Create a managed FFmpeg workflow for your media jobs using AWS Batch

Blog post : https://aws.amazon.com/blogs/opensource/create-a-managed-ffmpeg-workflow-for-your-media-jobs-using-aws-batch/

Create a managed FFmpeg workflow for your media jobs using AWS Batch

Introduction

FFmpeg is an open source, industry standard utility for handling video. To use FFmpeg on AWS, customers must maintain FFmpeg themselves on EC2 and build workflow managers to ingest and process media. This solution integrates FFmpeg with AWS services to create a managed offering. It packages FFmpeg commands in containers, managed by AWS Batch. Customers can then execute FFmpeg jobs through a REST API.

AWS Batch is a fully managed service that enables developers to run hundreds of thousands of batch computing jobs on AWS. It automatically provisions the optimal quantity and type of compute resources, without the need for you to install and manage batch computing software or server clusters.

This solution improves usability and control. It relieves the burden of maintaining open source software and building custom workflow managers. Customers benefit from reduced costs and learning curves.

AWS proposes several general usage instance families, optimised compute instance families and 14 accelerated computes. By correlating each instance family specification with FFmpeg hardware acceleration API, we understand it is possible to optimize the performance of FFmpeg:

NVIDIA with Intel GPU-powered Amazon EC2 instances: G4dn instance family is powered by NVIDIA T4 GPUs and Intel Cascade Lake CPUs. G5 instance family is powered by NVIDIA A10G Tensor Core GPU. These GPUs are well suited for video encoding workloads and offer enhanced hardware-based encoding/decoding (NVENC/NVDEC). This blog post 'Optimizing video encoding with FFmpeg using NVIDIA GPU-based Amazon EC2 instances' compares video encoding performance between CPUs and Nvidia GPUs and to determine the price/performance ratio in different scenarios.
Xilinx with Intel media accelerator cards: VT1 instances are powered by up to 8 Xilinx® Alveo™ U30 media accelerator cards and support up to 96 vCPUs, 192GB of memory, 25 Gbps of enhanced networking, and 19 Gbps of EBS bandwidth. The Xilinx Video SDK includes an enhanced version of FFmpeg that can communicate with the hardware accelerated transcode pipeline in Xilinx devices. As described in this benchmark, VT1 instances can encode VOD assets up to 52% faster, and achieve up to 75% reduction in cost when compared to C5 and C6i instances.
EC2 instances powered by Intel: M6i/C6i instances are powered by 3rd generation Intel Xeon Scalable processors (code named Ice Lake) with an all-core turbo frequency of 3.5 GHz.
EC2 instances powered by AWS Graviton: Encoding video on C7g instances, the last AWS Graviton processor family, costs measured 29% less for H.264 and 18% less for H.265 compared to C6i, as described in this blog post 'Optimized Video Encoding with FFmpeg on AWS Graviton Processors'
EC2 instances powered by AMD: M6a instances are powered by 3rd generation AMD EPYC processors (code named Milan).
Serverless compute with Fargate: Fargate allows to have a completely serverless architecture for your batch jobs. With Fargate, every job receives the exact amount of CPU and memory that it requests.
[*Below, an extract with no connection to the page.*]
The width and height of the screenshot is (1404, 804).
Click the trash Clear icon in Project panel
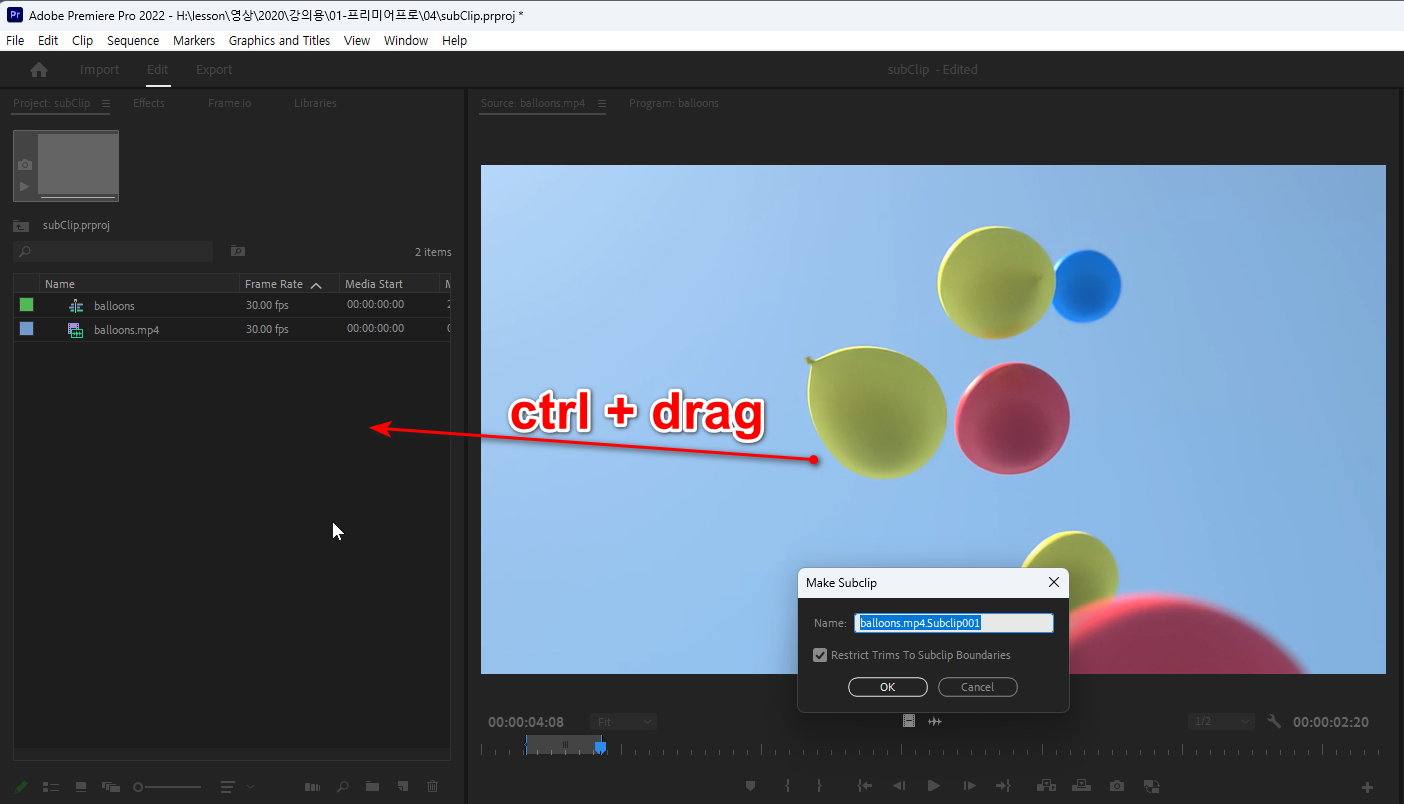click(x=432, y=787)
We are going to create a managed file-based encoding pipeline with AWS Batch and FFmpeg in containers.

Disclaimer And Data Privacy Notice

When you deploy this solution, scripts will download different packages with different licenses from various sources. These sources are not controlled by the developer of this script. Additionally, this script can create a non-free and un-redistributable binary. By deploying and using this solution, you are fully aware of this.

Architecture

The architecture includes 5 main components :

Containers images are stored in a Amazon ECR (Elastic Container Registry) registry. Each container includes FFmpeg library with a Python wrapper. Container images are specialized per CPU architecture : ARM64, x86-64, NVIDIA, and Xilinx.
AWS Batch is configured with a queue and compute environment per CPU architecture. AWS Batch schedules job queues using Spot Instance compute environments only, to optimize cost.
Customers submit jobs through AWS SDKs with the SubmitJob operation or use the Amazon API Gateway REST API to easily submit a job with any HTTP library.
All media assets ingested and produced are stored on an Amazon S3 bucket.
Amazon FSx for Lustre seamlessly integrates with Amazon S3, enabling transparent access to S3 objects as files. Amazon FSx for Lustre is ideally suited for temporary storage and short-term data processing due to its configuration as a Scratch file system. This eliminates the need to move large media assets to local storage.
Observability is managed by Amazon Cloudwatch and AWS X-Ray. All XRay traces are exported on Amazon S3 to benchmark which compute architecture is better for a specific FFmpeg command.
Amazon Step Functions reliably processes huge volumes of media assets with FFmpeg on AWS Batch. it handles job failures, and AWS service limits.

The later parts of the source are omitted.